The Buffalo Club is an interesting place. As a friend described it, it is like a cubby house that you made as a kid, decided to wrap it in aluminium foil one day then ran up to your mum to say “Look! It’s a spaceship!” It is a fairly cosy place but the seating areas are separated from the stage by dividing walls and metallic sheeting leaving people literally blocked off, with the acts having to perform to a sparse room, receiving half-hearted claps from an inattentive crowd (including myself, ashamedly). However, as soon as CANT got on stage and the synth kicked off “Too Late, Too Far” my friends and I made our way over to the performance area which easily contained the audience. One of the things I pondered about before they began was would the live set be stripped back because of the sheer amount of sounds found throughout the record. They seemed to have resolved the issue in a deceptively simple manner – double the amount of instruments everyone plays. The keyboardist alternating to the synth, the drummer taking up the xylophone, Taylor and the bassist seamlessly swapping guitars every other song as well as dealing with sound pedals were part and parcel for the night. The highlight songs of the evening were “Answer” and “Dreams Come True”; the darker, bass driven tracks enveloped the guys on stage and really got into it, which reflected back onto the audience. Taylor has distinctive movements as he performs, cradling the guitar close to his chest and moving his head back and forth in an avian fashion, so it was not surprising when I caught myself and a few others on the floor emulating the same actions as a sign of how engaged we were. The interesting thing about the track “Dreams Come True” is the discord between the lyrics and the vocals. “Do the right thing / Dreams come true / You’re the right thing / It all comes true.” Sounds very positive, right? Well imagine it being sung in a distorted voice like Frank the rabbit from Donnie Darko. A really odd juxtaposition but it works well, ineffably.
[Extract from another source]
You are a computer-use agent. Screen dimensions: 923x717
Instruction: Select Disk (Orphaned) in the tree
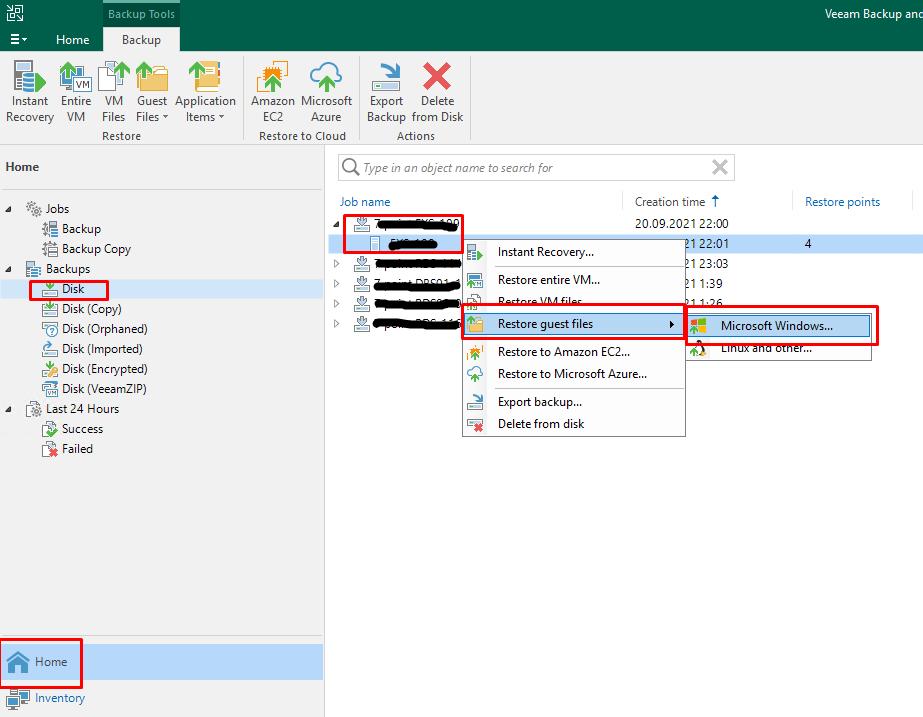[104, 329]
After they said a short farewell and thanking people for coming to see them once again the band left the stage for a little under a minute, having to pass through the crowd to not even make it out of the crush before heading back for a softer song with a slow jam vibe – “Believe” – as their ‘encore’. The set seemed to be short, but with no fault to the band. Discarding “(brokencollar)” they played the entire album and so it was a bittersweet ending to the night and that feeling lingered with me after the set.
Feeling another bout of elation as the band were off stage and coming my way I became torn between trying to act nonchalant and squealing like a twelve year old at a Justin Bieber concert, so I went in for the congratulatory pat and a “Cheers, man” to Taylor as he shuffled through. Little did I know that later on I would find myself walking to the train station next to the band and trying to start a conversation with “I don’t want to be a stalker fan, but…”
It was right then the downside to fandom was reaffirmed. If you do happen to meet your idol you are more than likely to feel like an absolute twit, rationality is thrown out the window so you have way of knowing if you really were acting like one, then there is a part of you that does not care either way because you are still happy about it. Better to act like an idiot than ignore the opportunity.